Gazprom loses in court to Ukraine's Naftogaz once again

The Svea Court of Appeal (Sweden) has dismissed Gazprom’s complaint that there was a serious violation of Swedish law in the drafting of the ruling made by the Stockholm Arbitration Institute to collect $2.6 billion in favor of Naftogaz.

“After studying the arguments presented by Naftogaz, the court dismissed Gazprom’s baseless claims that a significant part of the court ruling’s rationale on transit had allegedly been written by the administrative secretary,” Naftogaz noted in a public post.

Gazprom demanded the revocation of the arbitrator’s decision, claiming that external entities had interfered with the arbitrator’s ruling. “An additional examination of the text of the ruling with the involvement of a world-recognized expert linguist showed that a significant portion of the arbitration decision was not written by the arbitrators, but by other persons,” Gazprom asserted. “Obviously, no one has the right to substitute for the arbitrators,” the company commented.

The dispute between Gazprom and Naftogaz concerns contracts for gas transit through Ukraine. In February, the arbitrators ordered the Russian company to pay the Ukrainian company a fine of approximately $2.6 billion.

On May 29, Naftogaz initiated the process of forcibly collecting the debt, freezing Gazprom’s assets in Switzerland, the Netherlands and the UK. However, on June 13, the court of appeal suspended the implementation of the arbitration court’s decision.

On Thursday, June 28, Gazprom reported that the Swedish court had enforced its suspension of the ruling.

However, Naftogaz emphasized that it was only a temporary suspension: the Ukrainian company had not yet had the opportunity to present its counter arguments to the court. Naftogaz intended to make an additional statement, hoping for a revision of the latest decision.

“The present ruling is not binding to courts in other jurisdictions.
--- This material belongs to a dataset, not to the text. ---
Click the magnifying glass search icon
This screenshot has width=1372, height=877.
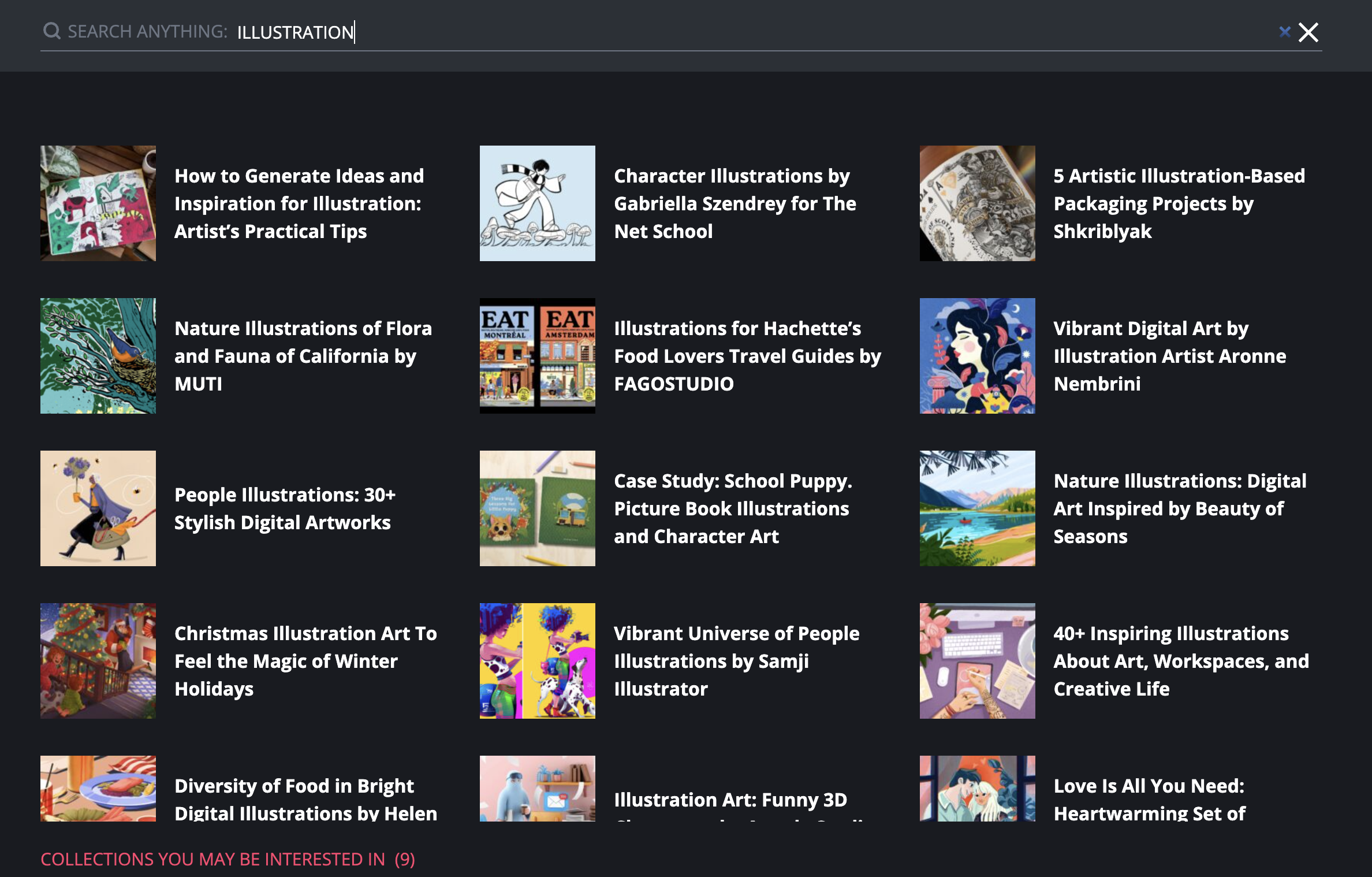pos(52,31)
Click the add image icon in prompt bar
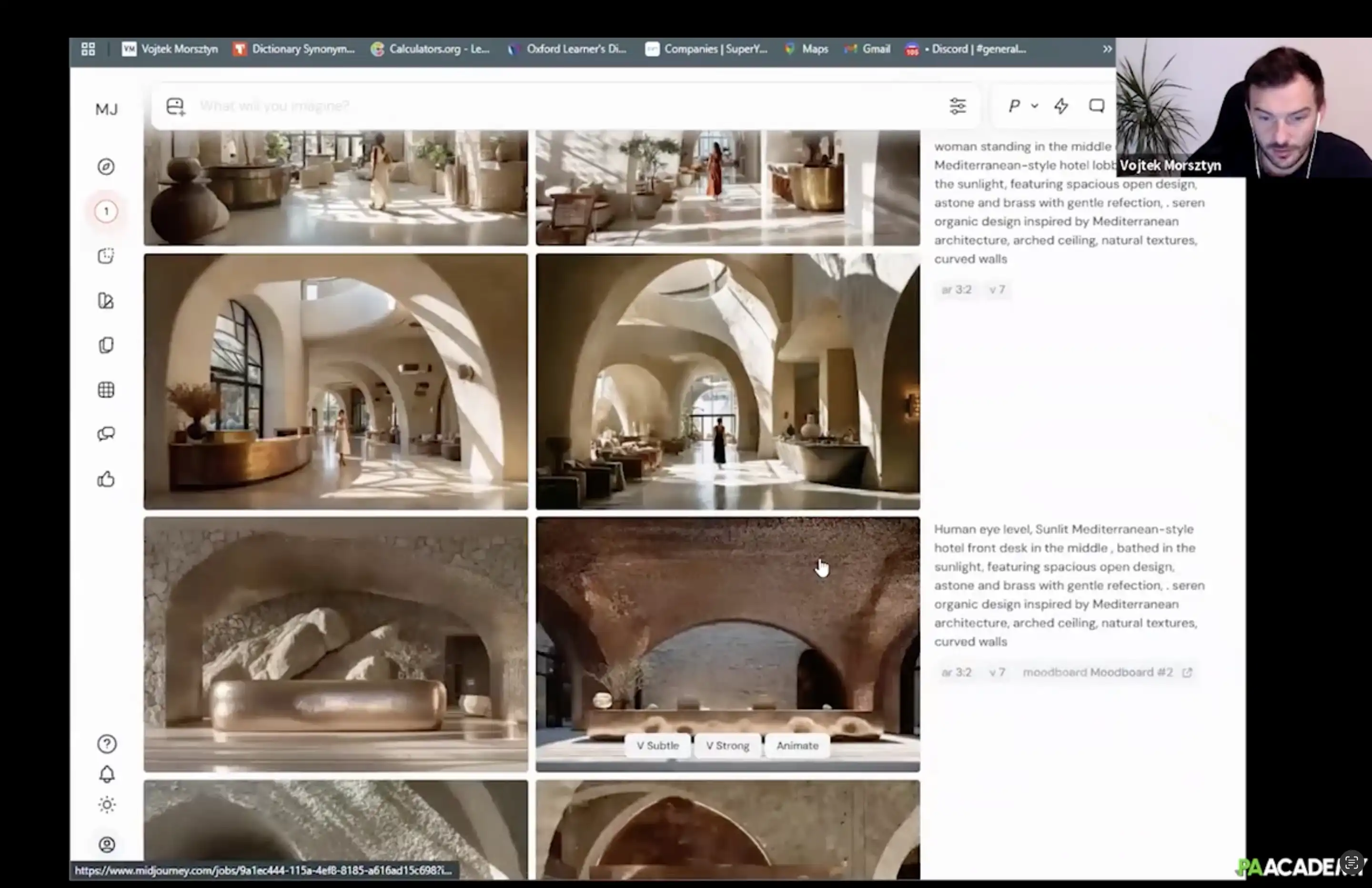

Accordingly, Naftogaz will continue its activities to collect Gazprom’s debt in other jurisdictions,” the company stated.

The seizure of Gazprom’s European assets led to the company being effectively cut off from the European capital market. In the middle of June, the company, which is using debt to finance the construction of gas pipelines to China, Turkey and around Ukraine, was forced to call off its placement of eurobonds in British pounds. The risk arose that the funds solicited by Gazprom may have been seized immediately as part of the interim measures to collect the $2.6 billion fine.

The placement was meant to be part of a record in the history of Gazprom’s borrowing program. Overall, the company planned to solicit loans amounting to 417 billion rubles, roughly a third of the cost of the primary construction sites (1.2 trillion rubles).